TUNIS  - Tunisia has expressed a firm commitment to making urgent economic reforms needed for it to qualify for another tranche of International Monetary Fund loans, the IMF said on Wednesday.

The Washington-based IMF reached a deal in 2016 to assist Tunisia with a four-year loan programme worth about $2.8 billion, tied to economic reforms aimed at keeping the country's deficit under control.

"The discussions progressed significantly," the IMF said in a statement after talks with the Tunisian government about an economic reform plan.

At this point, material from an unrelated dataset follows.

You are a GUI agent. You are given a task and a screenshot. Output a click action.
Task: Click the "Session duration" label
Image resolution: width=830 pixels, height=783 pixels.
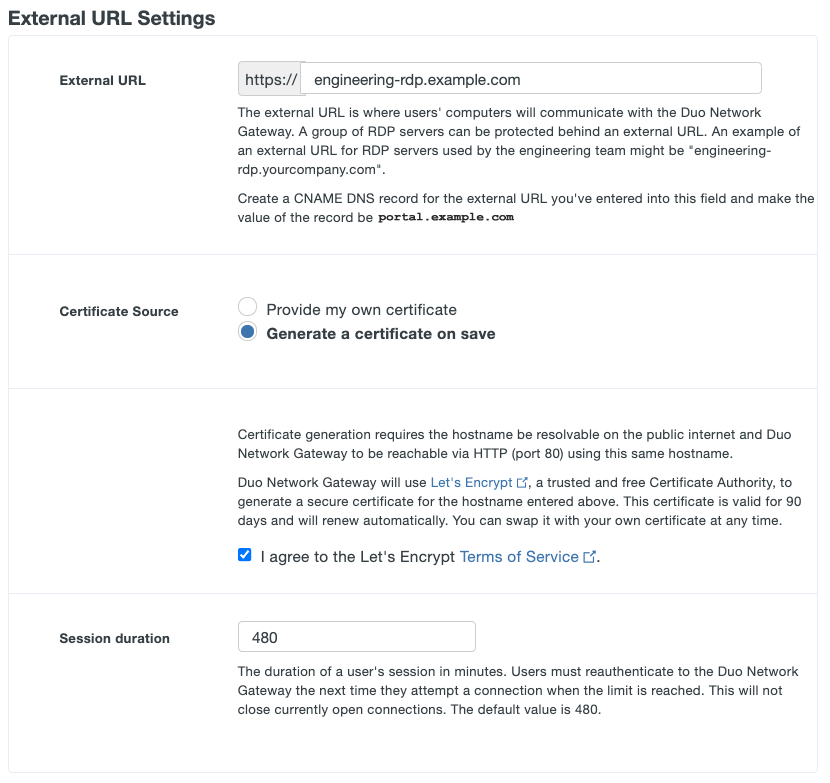114,638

"Risks to macroeconomic stability have become more pronounced. Inflation reached 7.7 percent (year-on-year) in April, the highest level since 1991," it added.

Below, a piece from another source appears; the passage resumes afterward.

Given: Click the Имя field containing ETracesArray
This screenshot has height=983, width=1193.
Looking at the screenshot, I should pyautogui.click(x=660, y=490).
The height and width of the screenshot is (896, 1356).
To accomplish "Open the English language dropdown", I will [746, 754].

Tunisia has dropped into a deep economic slump following the overthrow in 2011 of autocratic leader Zine El-Abidine Ben Ali.

Since then, nine governments have failed to cut the budget deficit. Tunisia needs $3 billion in foreign loans this year alone.

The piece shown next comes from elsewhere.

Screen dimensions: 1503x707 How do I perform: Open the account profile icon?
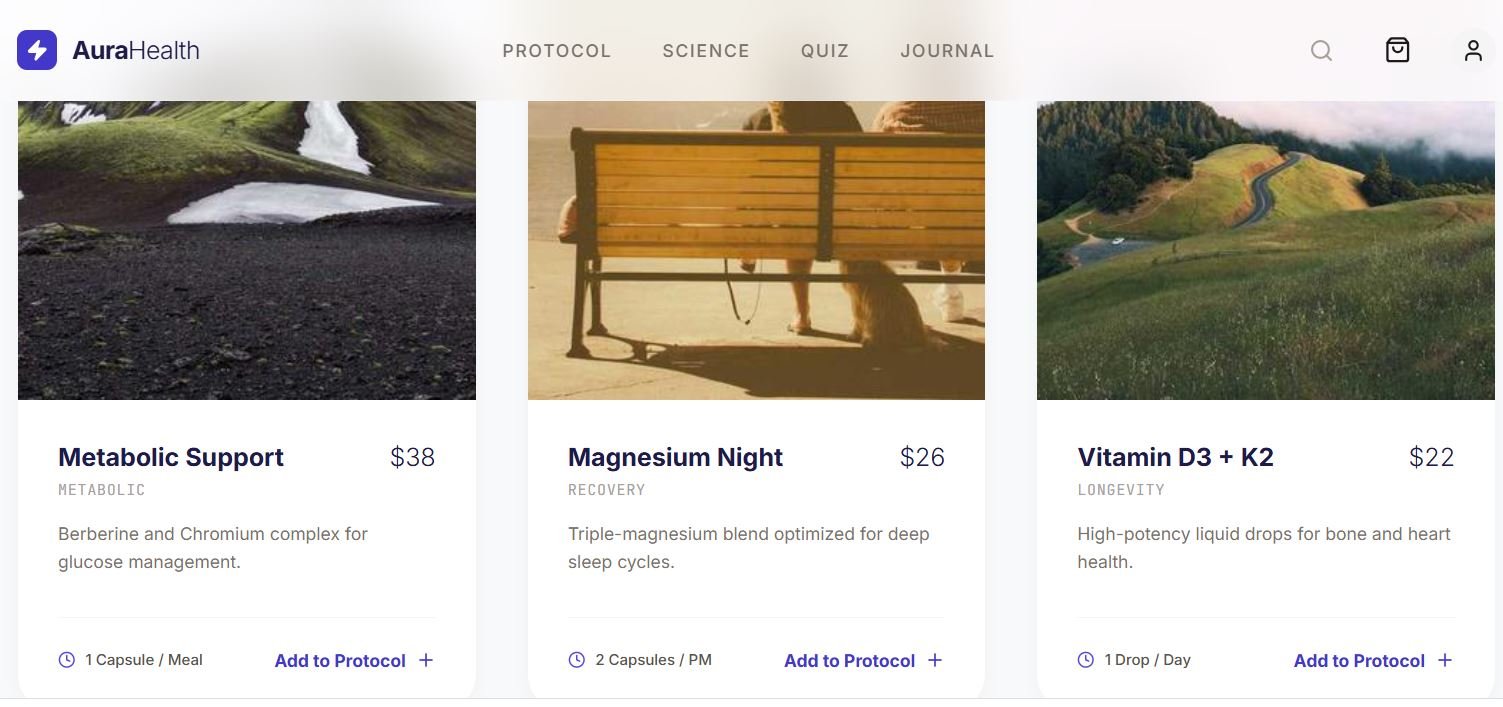coord(1472,50)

The talks with the IMF came as the ruling coalition has been at loggerheads over a new economic reforms program and the possibility of a cabinet reshuffle.

On Tuesday, Prime Minister Youssef Chahed said that the president’s son had destroyed the ruling Nidaa Tounes party and that the crisis in the party has affected state institutions. 

The president’s son, Hafedh Caid Essebsi, who is the leader of Nidaa Tounes, had called for the prime minister’s dismissal because of his government’s failure to revive the economy.

But the moderate Islamist party Ennahda refused to accept this change and said the exit of the prime minister would hit stability at a time when the country needed economic reforms.